Results 1 to 2 of 2
  1. #1
    kevinn205 is offline Member
    Join Date
    Nov 2011
    Posts
    65
    Rep Power
    0

    Default Html scraping Site Loads Wrong Jsoup Java

    I'm trying to run a script to pull information from a site however when I compare the actual website to the site that my program shows it is not the same.

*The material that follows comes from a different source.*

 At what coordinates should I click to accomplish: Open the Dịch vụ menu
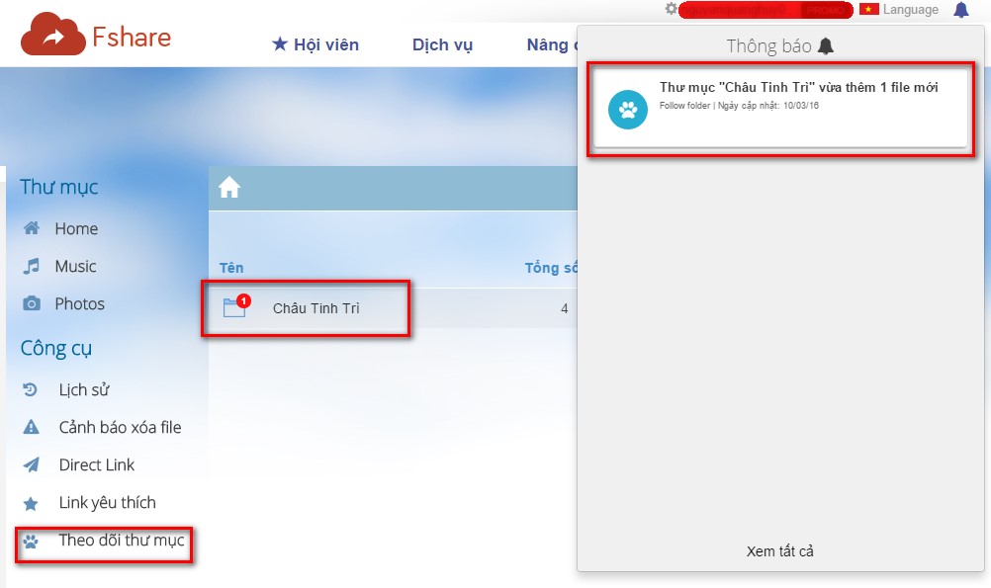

    some examples of what is missing is the beginning !doctype and the companies' info Manufacturing Companies in Minnesota (MN) (if you view source itll show you how the code should work vs a copy and pasted version of the code below

    I'm not sure if javascript is part of the issue, i tried turning it off and it still worked, but i also noticed there is a lot of javascript in it; no login is required for the website. Maybe cookies?(I don't know much about cookies)

    Java Code:
    String keyword = "http://www.manta.com/mb_43_E7_24/manufacturing/minnesota.php";
    Document doc = Jsoup.connect(keyword).referrer("http://www.google.com").userAgent("Mozilla/5.0 (Windows; U;     WindowsNT 5.1; en-US; rv1.8.1.6) Gecko/20070725 Firefox/2.0.0.6").get();
    System.out.Println(doc.toString())
    ;
    Above is the code im using

    Any ideas why it is failing to load my page the way that my browser does? At one point I had it working but I accidently broke it

    And do you have any recommendations to a solution if this solution would not be a reasonable one to pull information from a website?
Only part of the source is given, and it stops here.